The scientists restoring a gold-mining disaster in the Peruvian Amazon – by Jeff Tollefson (Nature.com – February 4, 2020)

https://www.nature.com/

Months after the military expelled thousands of illegal miners from La Pampa, researchers gained access to a sandy wasteland.

“Holy shit!” Miles Silman gasped as his motorized rickshaw rattled out of the forest and onto a desolate beach. All traces of the trees, vines and swamps that once covered this patch of the Amazon had vanished. In their place were sun-baked dunes and polluted ponds created by illegal gold-mining. Silman, a conservation biologist at Wake Forest University in Winston-Salem, North Carolina, was there to document the carnage.

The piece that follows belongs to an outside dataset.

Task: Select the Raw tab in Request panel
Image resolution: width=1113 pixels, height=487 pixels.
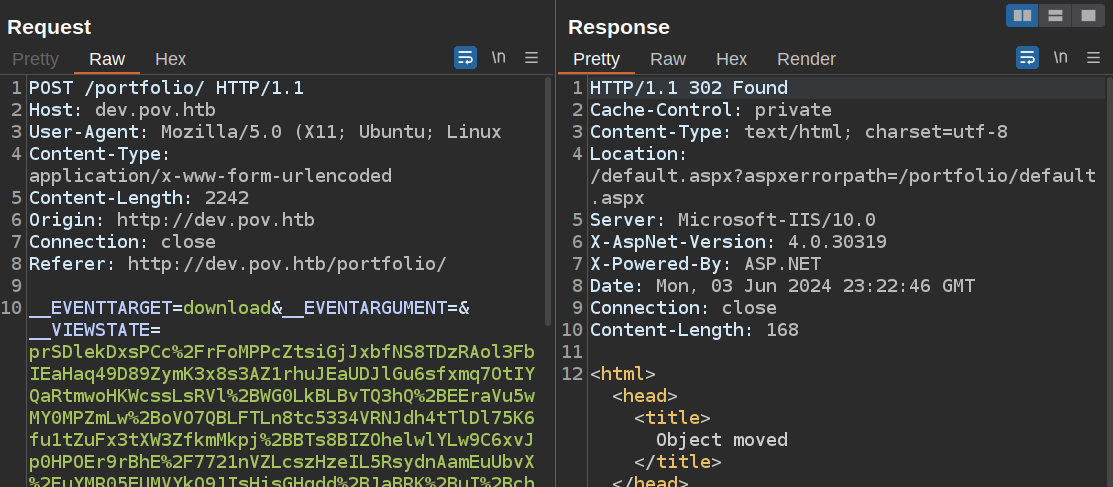Action: pyautogui.click(x=107, y=59)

La Pampa was once the largest and most dangerous gold-mining zone in the Peruvian Amazon, so riddled with gangsters that scientists dared not enter. For nearly a decade, they could only watch by satellite as gold hunters mowed down some of the most biodiverse rainforest on the planet. That ended in February 2019, when the government declared martial law and expelled an estimated 5,000 miners.

Now, La Pampa is deserted and under military guard. When Silman and his colleagues surveyed the area for the first time in late June, they found a barren, eerily quiet landscape polluted with mercury, a toxic by-product of mining. The data that the researchers collect on this inadvertent experiment could help to determine the extent to which restoration is possible — or document the evolution of an entirely new, and human-made, ecosystem.

Silman and his colleagues at the Center for Amazonian Science and Innovation (CINCIA), a non-profit research institute in Puerto Maldonado, Peru, has spent the past several months mapping the area with drones and surveying the remaining plants and animals. The team has been studying dozens of tree species to see which ones can survive among the dunes and along the shores of ponds.

CINCIA scientists have also tested the air, water and soil for mercury contamination. Another team, from Duke University in Durham, North Carolina, has collected data there to help unravel how mercury — which can harm children’s brain development — moves from polluted water or soil and up the food chain.